======== Working data ========

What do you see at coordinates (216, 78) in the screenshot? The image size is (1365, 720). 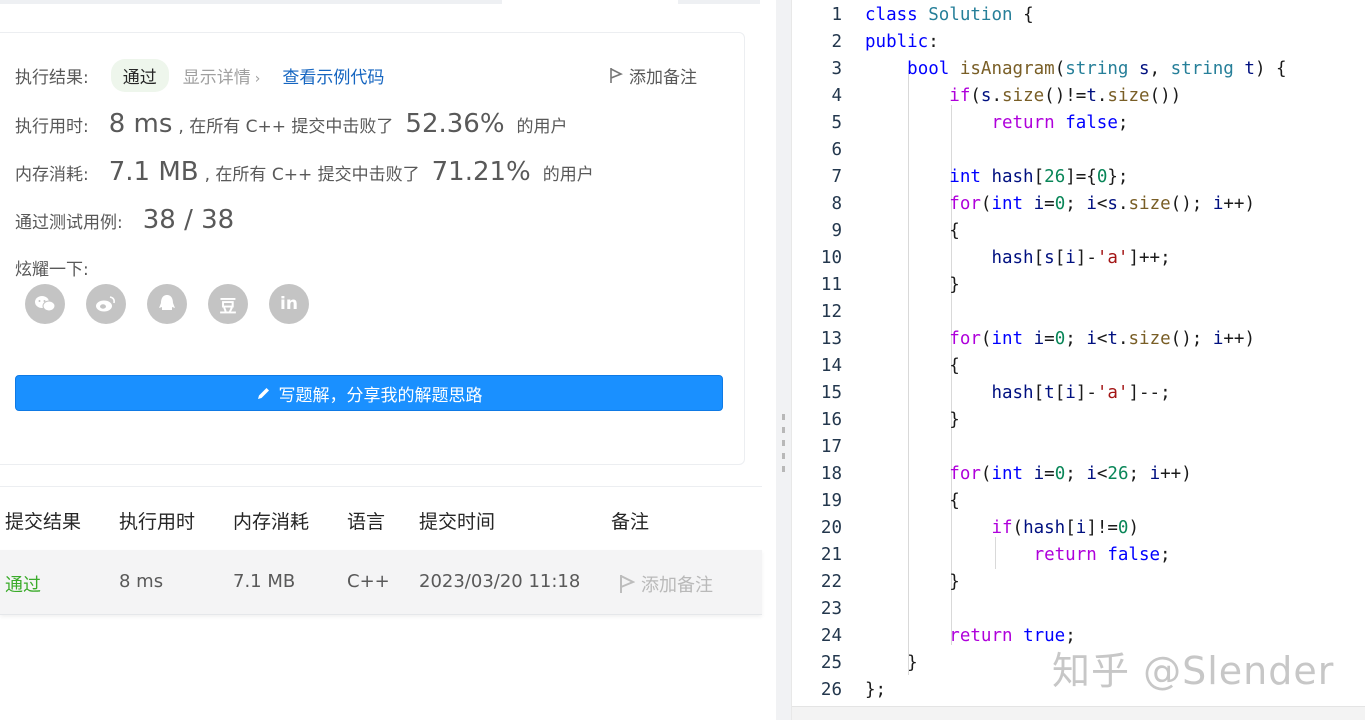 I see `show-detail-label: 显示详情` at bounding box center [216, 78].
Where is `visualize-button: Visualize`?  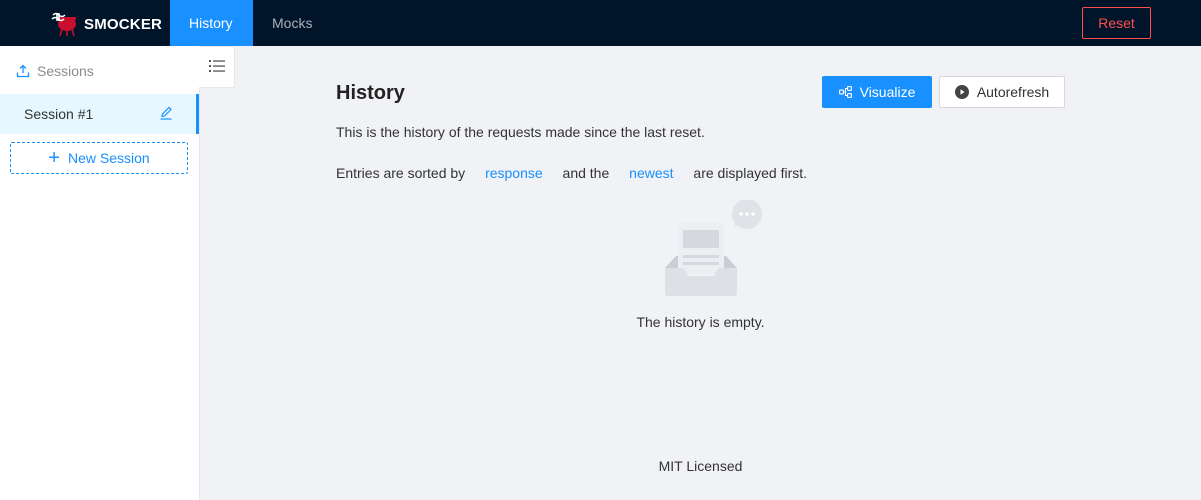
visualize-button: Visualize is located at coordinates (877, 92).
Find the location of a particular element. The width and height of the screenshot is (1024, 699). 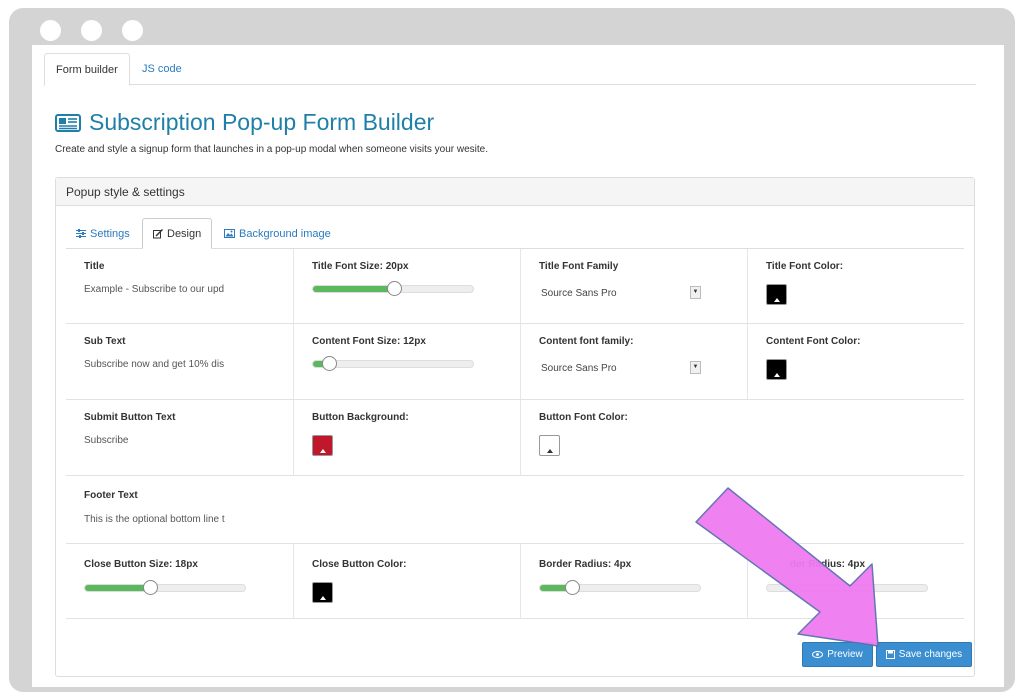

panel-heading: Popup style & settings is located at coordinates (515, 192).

========
======== Working data ========

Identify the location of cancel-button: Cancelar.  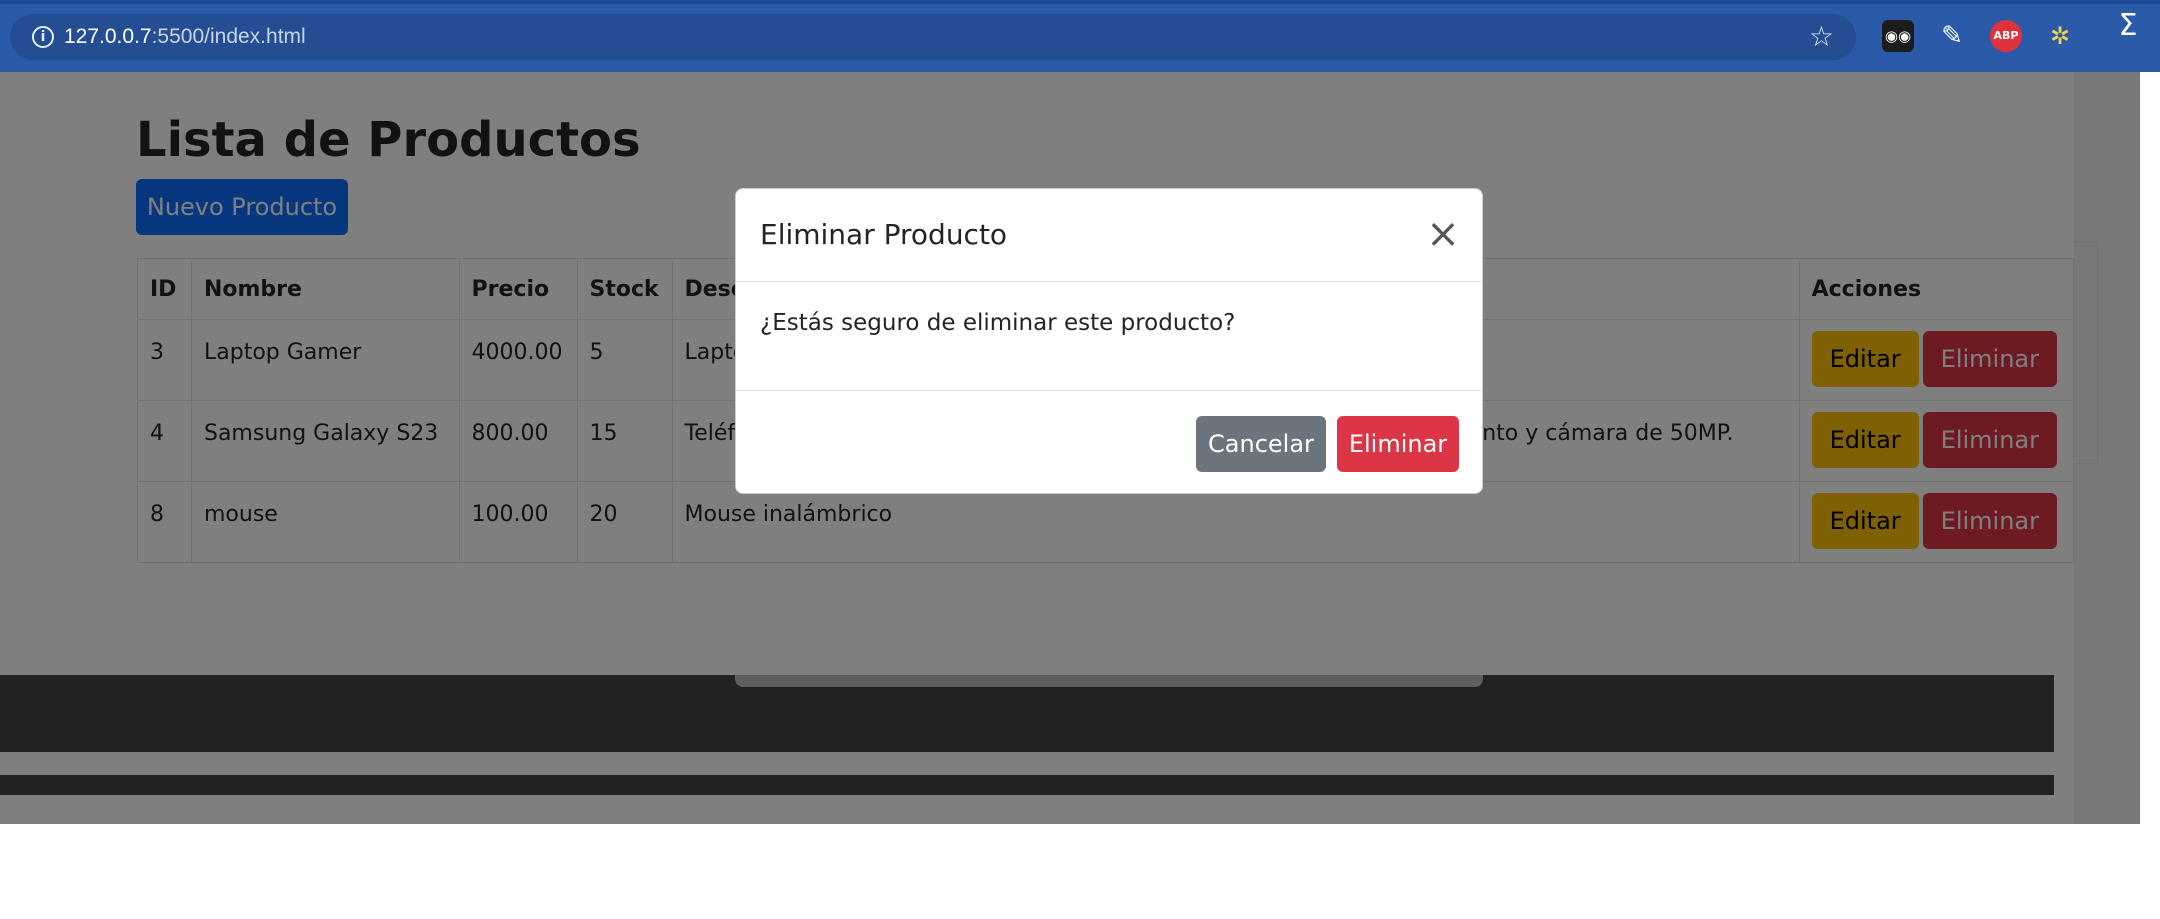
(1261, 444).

========

▶ Your objective
Copy the items word for word, starting at the line that contains "Find the location" and ending at the line that contains "panel-heading: Popup style". Leave out the pictures.

▶ Answer section
Find the location of a particular element. The width and height of the screenshot is (1024, 699). 

panel-heading: Popup style & settings is located at coordinates (515, 192).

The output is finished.